Recopiez à l'identique, s'il vous plaît, tout ce qui va de la ligne contenant "Task: Tap the building" jusqu'à la ligne contenant "Action: click(x=110, y=210)" dans les enregistrements ci-dessous, ces deux lignes comprises.
- - - - -
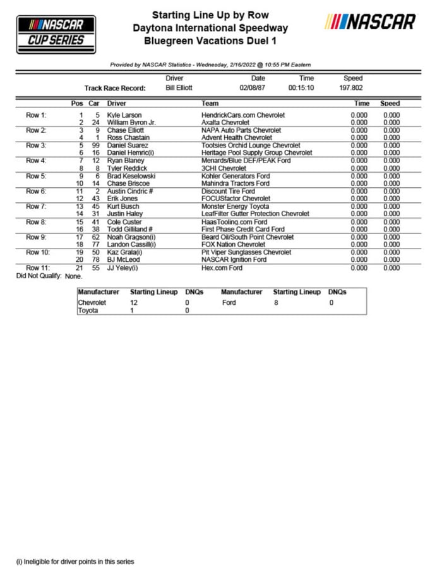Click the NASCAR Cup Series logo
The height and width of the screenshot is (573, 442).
click(x=56, y=34)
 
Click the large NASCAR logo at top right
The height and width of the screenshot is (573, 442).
click(x=370, y=23)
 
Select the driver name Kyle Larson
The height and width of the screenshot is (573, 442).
click(x=124, y=115)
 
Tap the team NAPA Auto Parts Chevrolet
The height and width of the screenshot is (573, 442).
click(x=241, y=130)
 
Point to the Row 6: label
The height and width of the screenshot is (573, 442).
click(x=35, y=191)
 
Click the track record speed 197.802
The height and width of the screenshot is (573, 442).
click(x=352, y=88)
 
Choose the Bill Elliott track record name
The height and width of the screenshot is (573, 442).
click(x=179, y=88)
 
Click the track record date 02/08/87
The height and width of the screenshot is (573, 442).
click(x=253, y=88)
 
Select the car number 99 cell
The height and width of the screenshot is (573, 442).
click(x=95, y=145)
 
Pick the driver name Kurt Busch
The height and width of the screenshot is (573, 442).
click(x=124, y=206)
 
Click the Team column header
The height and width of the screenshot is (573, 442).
click(x=210, y=103)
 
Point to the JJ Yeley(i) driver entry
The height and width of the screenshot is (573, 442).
click(x=122, y=268)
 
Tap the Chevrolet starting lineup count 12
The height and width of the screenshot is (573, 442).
click(x=133, y=303)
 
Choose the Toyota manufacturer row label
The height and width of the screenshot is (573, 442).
click(x=88, y=311)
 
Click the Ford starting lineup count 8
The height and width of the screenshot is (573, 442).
click(x=275, y=303)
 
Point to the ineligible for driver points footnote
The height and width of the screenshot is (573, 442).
click(x=75, y=561)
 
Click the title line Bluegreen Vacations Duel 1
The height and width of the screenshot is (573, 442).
click(x=210, y=41)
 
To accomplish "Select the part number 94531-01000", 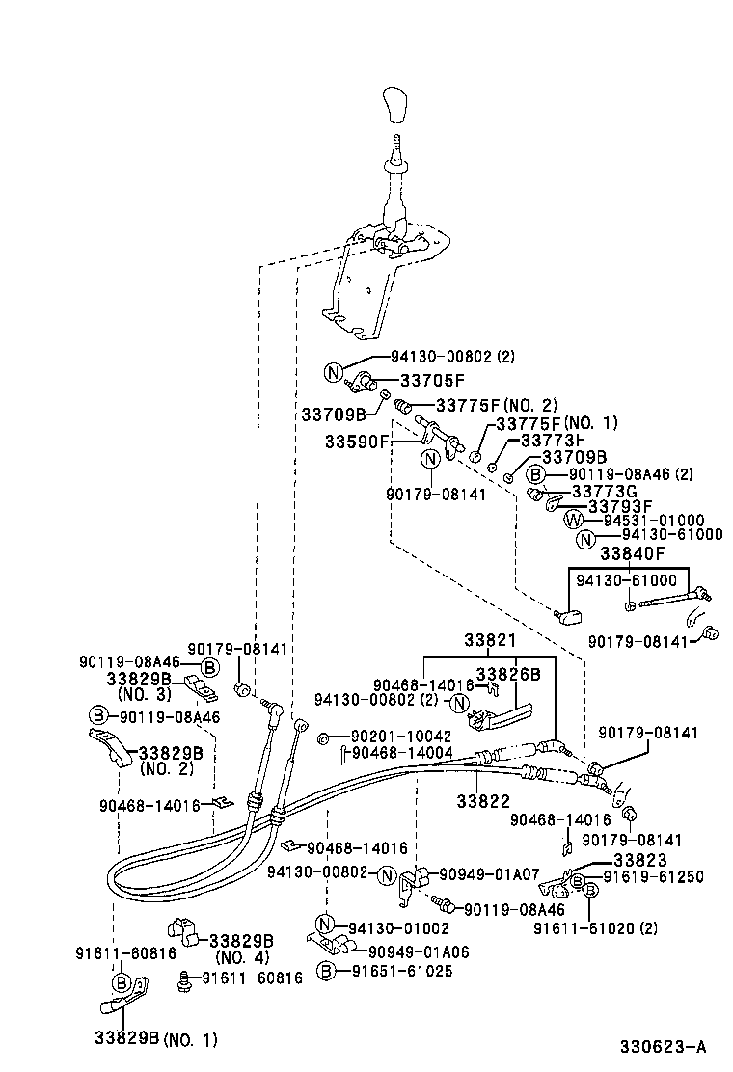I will (653, 521).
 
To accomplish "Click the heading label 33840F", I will (633, 553).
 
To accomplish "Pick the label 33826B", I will (508, 674).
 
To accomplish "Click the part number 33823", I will (639, 861).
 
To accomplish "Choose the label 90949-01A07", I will (489, 874).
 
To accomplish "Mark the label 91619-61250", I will (653, 877).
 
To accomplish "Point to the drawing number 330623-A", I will (664, 1046).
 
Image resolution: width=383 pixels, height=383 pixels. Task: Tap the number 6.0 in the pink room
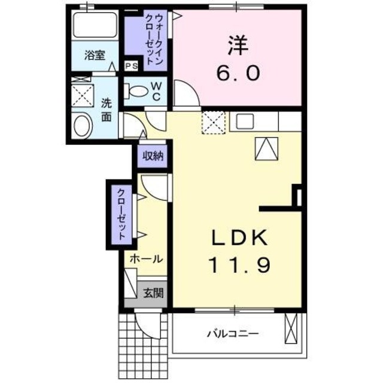click(x=238, y=73)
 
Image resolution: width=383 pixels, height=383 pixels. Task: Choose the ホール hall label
click(x=145, y=260)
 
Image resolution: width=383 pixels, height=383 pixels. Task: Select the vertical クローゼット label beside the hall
click(x=121, y=214)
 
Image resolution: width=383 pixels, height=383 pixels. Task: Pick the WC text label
click(x=155, y=91)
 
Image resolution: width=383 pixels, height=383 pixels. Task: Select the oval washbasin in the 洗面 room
click(x=81, y=126)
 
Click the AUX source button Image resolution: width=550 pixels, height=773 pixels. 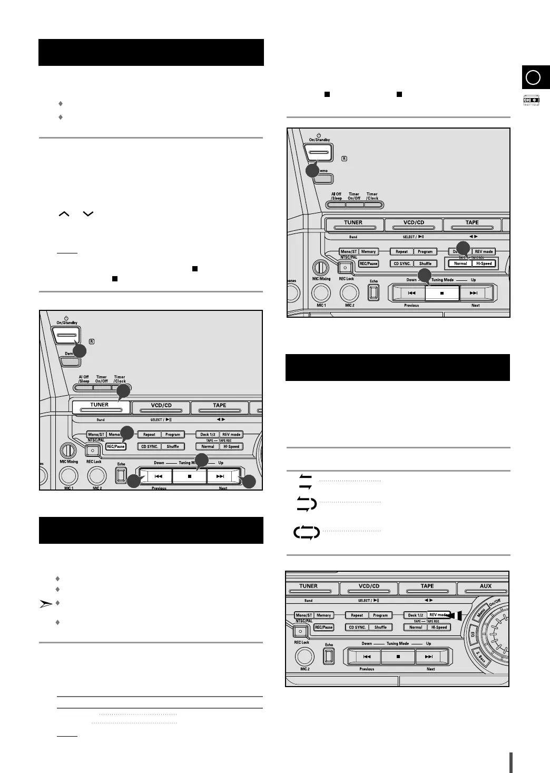click(x=485, y=586)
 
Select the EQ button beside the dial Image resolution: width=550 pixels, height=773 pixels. click(x=473, y=634)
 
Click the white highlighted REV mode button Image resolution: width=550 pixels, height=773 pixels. click(x=438, y=615)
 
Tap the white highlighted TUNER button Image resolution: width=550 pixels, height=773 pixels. click(x=100, y=407)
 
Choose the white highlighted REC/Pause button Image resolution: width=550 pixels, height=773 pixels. click(x=115, y=446)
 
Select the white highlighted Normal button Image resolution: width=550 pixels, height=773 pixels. click(x=460, y=263)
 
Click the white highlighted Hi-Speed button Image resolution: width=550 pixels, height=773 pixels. click(x=484, y=263)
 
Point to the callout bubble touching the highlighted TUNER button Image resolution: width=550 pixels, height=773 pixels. click(x=123, y=390)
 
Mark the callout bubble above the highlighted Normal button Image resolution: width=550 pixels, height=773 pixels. click(x=463, y=248)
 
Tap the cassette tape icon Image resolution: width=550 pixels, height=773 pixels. click(x=531, y=100)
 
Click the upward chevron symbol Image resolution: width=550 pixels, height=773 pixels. click(x=64, y=214)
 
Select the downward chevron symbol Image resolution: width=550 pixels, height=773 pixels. click(x=88, y=214)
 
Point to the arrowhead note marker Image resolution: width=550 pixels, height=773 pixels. click(x=46, y=604)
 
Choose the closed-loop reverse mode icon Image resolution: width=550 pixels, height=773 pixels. click(x=307, y=533)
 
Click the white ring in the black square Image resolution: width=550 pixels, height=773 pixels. click(x=533, y=77)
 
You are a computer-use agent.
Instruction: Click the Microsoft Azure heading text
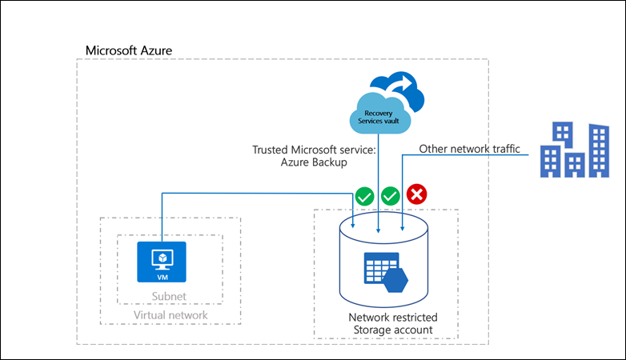(x=129, y=50)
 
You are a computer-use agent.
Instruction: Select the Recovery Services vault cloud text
(x=379, y=116)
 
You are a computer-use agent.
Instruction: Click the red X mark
(x=416, y=194)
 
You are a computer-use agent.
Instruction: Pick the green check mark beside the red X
(x=390, y=194)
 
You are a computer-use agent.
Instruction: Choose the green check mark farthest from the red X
(x=364, y=194)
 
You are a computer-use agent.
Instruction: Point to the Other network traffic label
(x=469, y=149)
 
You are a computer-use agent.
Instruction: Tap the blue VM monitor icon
(x=161, y=257)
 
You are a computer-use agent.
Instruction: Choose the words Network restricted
(x=387, y=317)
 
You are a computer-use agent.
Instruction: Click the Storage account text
(x=387, y=330)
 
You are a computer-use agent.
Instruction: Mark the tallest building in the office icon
(x=596, y=150)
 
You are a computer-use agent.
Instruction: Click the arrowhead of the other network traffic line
(x=402, y=233)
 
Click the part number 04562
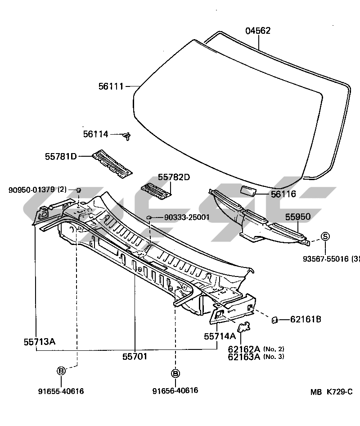click(x=258, y=31)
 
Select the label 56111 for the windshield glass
click(x=111, y=86)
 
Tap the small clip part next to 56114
click(x=127, y=135)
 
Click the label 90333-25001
click(x=187, y=218)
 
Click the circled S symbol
click(x=325, y=237)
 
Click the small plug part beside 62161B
click(x=273, y=320)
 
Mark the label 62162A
click(x=244, y=349)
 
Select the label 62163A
click(x=244, y=357)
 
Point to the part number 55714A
click(x=220, y=336)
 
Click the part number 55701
click(x=135, y=357)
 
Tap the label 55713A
click(x=40, y=341)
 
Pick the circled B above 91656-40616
click(x=175, y=373)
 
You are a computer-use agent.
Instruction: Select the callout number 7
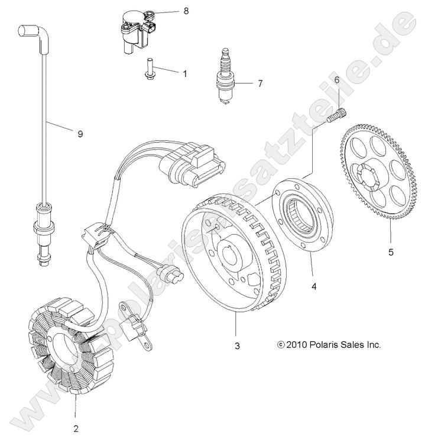tap(259, 83)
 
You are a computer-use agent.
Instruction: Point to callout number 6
tap(336, 79)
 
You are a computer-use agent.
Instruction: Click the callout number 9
tap(80, 134)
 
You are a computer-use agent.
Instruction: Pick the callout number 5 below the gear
tap(390, 252)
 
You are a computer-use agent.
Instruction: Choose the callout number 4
tap(314, 286)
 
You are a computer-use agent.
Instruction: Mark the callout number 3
tap(236, 346)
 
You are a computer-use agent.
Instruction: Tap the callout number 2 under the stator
tap(76, 428)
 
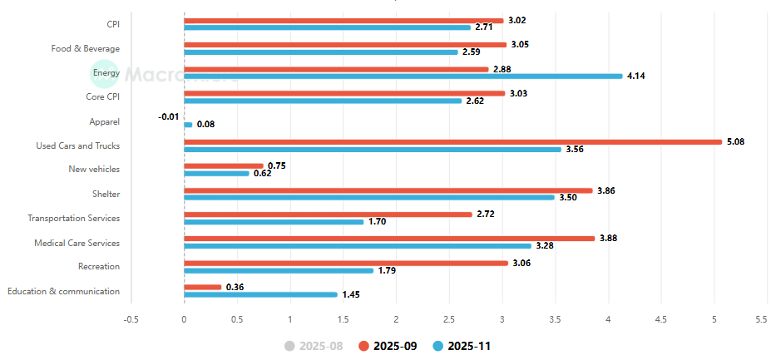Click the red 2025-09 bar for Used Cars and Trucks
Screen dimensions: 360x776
[x=452, y=141]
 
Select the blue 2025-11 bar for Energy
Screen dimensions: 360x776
[x=403, y=76]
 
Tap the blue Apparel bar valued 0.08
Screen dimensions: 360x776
[x=188, y=125]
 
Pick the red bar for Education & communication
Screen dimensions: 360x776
[x=203, y=287]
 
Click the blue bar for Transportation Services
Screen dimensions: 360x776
[x=274, y=222]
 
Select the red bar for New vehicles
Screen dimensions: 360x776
[x=223, y=165]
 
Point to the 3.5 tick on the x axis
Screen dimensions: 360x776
[x=556, y=319]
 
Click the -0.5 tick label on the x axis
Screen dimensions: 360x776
[x=131, y=319]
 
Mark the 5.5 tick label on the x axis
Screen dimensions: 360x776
[x=760, y=319]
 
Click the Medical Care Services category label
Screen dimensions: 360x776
[x=77, y=243]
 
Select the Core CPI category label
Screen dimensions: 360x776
[x=102, y=97]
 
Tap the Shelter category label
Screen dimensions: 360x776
[x=106, y=194]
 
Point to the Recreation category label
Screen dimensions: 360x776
[x=98, y=267]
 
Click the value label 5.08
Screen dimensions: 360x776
[x=735, y=141]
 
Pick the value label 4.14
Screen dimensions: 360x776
[x=636, y=76]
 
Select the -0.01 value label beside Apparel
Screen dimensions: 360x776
[x=168, y=116]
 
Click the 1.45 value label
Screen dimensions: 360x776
[x=351, y=295]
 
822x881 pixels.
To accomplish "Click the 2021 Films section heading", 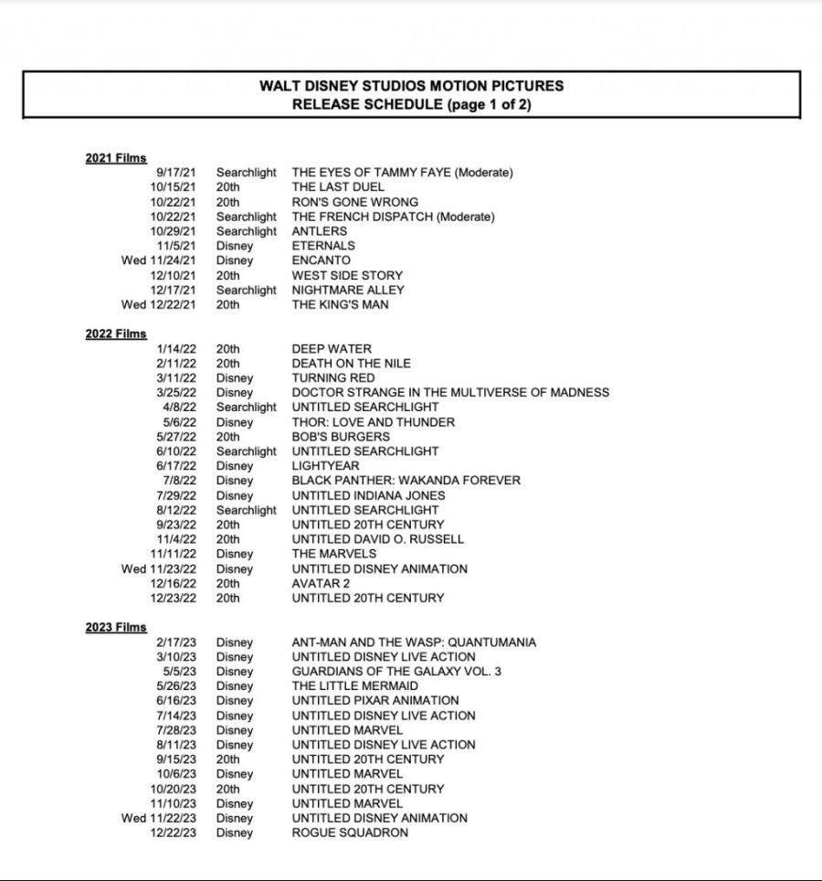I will pyautogui.click(x=116, y=158).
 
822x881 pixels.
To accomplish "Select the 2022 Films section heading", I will pyautogui.click(x=116, y=334).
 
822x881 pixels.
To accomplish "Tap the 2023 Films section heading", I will pyautogui.click(x=116, y=628).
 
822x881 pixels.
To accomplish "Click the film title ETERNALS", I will pyautogui.click(x=323, y=246).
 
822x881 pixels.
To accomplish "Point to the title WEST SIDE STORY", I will pyautogui.click(x=347, y=275).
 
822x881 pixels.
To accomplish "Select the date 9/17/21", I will pyautogui.click(x=175, y=173).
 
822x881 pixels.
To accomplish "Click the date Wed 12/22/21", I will pyautogui.click(x=158, y=304).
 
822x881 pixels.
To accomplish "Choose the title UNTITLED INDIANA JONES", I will pyautogui.click(x=369, y=495).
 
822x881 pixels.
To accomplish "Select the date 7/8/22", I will pyautogui.click(x=179, y=481).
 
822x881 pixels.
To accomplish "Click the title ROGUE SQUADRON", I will pyautogui.click(x=350, y=833).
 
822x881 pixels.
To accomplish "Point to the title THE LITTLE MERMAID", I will pyautogui.click(x=355, y=686).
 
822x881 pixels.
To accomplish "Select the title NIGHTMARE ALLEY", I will pyautogui.click(x=347, y=290).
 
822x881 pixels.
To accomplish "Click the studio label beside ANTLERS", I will pyautogui.click(x=246, y=231).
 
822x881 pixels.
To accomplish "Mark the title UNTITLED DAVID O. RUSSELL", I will pyautogui.click(x=378, y=539).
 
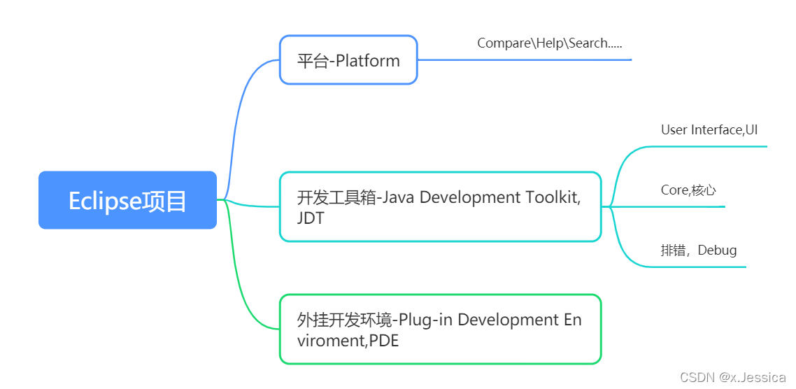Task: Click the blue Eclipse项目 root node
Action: [127, 200]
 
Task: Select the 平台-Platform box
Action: [348, 60]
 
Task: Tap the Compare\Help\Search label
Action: [549, 43]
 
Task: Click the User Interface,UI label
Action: [709, 130]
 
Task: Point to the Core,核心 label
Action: [688, 190]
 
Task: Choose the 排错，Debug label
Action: [698, 250]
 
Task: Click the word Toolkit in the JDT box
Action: [553, 197]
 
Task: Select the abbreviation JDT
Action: [311, 218]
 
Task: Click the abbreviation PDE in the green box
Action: [384, 341]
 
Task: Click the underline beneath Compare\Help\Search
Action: [525, 59]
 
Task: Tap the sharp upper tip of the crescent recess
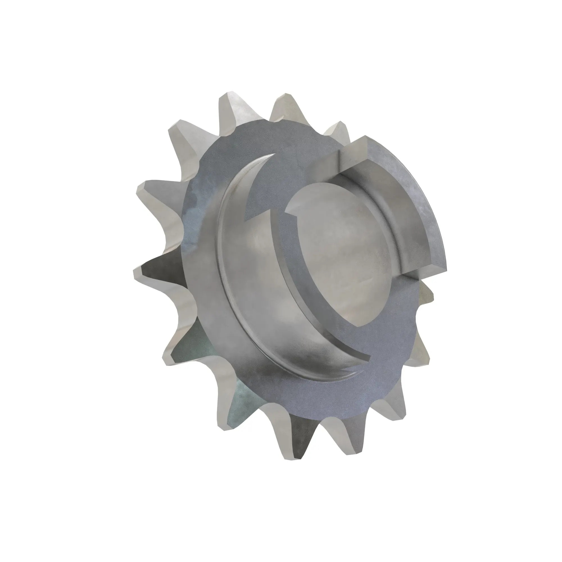pos(273,155)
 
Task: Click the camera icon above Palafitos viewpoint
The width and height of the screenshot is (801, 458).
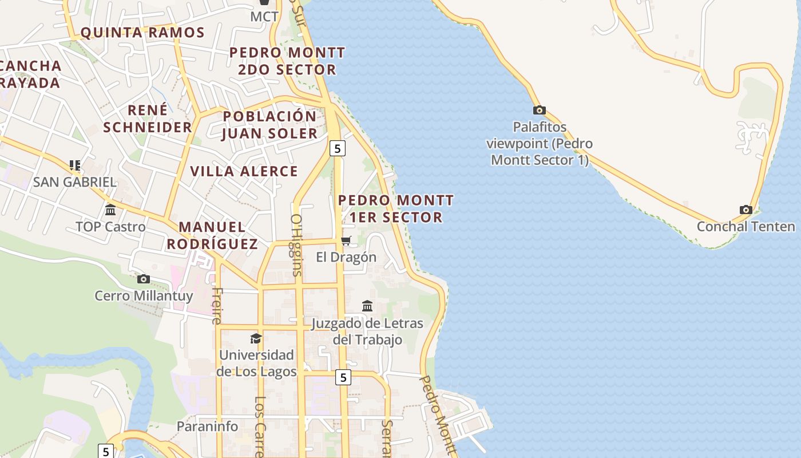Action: click(x=539, y=110)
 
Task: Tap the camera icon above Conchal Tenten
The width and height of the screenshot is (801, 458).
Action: click(x=746, y=210)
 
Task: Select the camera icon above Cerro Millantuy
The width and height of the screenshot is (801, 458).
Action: click(x=144, y=279)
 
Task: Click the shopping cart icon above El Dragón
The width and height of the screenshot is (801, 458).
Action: click(x=346, y=240)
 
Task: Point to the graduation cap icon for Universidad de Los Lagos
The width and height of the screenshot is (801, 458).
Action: click(x=256, y=338)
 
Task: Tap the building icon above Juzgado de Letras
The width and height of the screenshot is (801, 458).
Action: click(x=367, y=306)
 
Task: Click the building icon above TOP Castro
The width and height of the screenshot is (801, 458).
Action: click(x=110, y=210)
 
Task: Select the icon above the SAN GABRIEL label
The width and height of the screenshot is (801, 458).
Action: click(x=74, y=165)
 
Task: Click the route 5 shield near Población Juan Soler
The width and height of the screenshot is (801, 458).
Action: click(x=338, y=148)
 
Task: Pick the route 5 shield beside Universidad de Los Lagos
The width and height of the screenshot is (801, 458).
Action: click(x=343, y=377)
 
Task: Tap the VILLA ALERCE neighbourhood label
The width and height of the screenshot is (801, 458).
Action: click(x=244, y=171)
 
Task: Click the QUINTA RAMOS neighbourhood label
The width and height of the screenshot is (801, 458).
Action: click(x=142, y=33)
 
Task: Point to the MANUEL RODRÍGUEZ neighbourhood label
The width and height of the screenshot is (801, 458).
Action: click(x=212, y=235)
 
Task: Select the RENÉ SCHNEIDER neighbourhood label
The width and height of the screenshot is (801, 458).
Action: click(x=148, y=119)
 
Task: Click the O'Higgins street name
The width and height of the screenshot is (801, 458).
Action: click(x=296, y=245)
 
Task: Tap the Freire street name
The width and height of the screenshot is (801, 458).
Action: click(x=216, y=306)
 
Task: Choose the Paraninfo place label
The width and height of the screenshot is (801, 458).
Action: click(x=207, y=426)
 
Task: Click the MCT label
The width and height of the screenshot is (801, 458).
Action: click(x=264, y=17)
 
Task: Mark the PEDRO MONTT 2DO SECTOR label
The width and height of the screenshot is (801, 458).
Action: click(x=287, y=61)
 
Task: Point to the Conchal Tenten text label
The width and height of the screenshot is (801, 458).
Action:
- - - - -
§ **Solution de la tâche**:
Task: Tap the building icon above Juzgado de Letras
The width and height of the screenshot is (801, 458).
Action: click(x=367, y=306)
 
Task: Click the building icon above TOP Castro
The width and height of the screenshot is (801, 458).
Action: click(x=110, y=210)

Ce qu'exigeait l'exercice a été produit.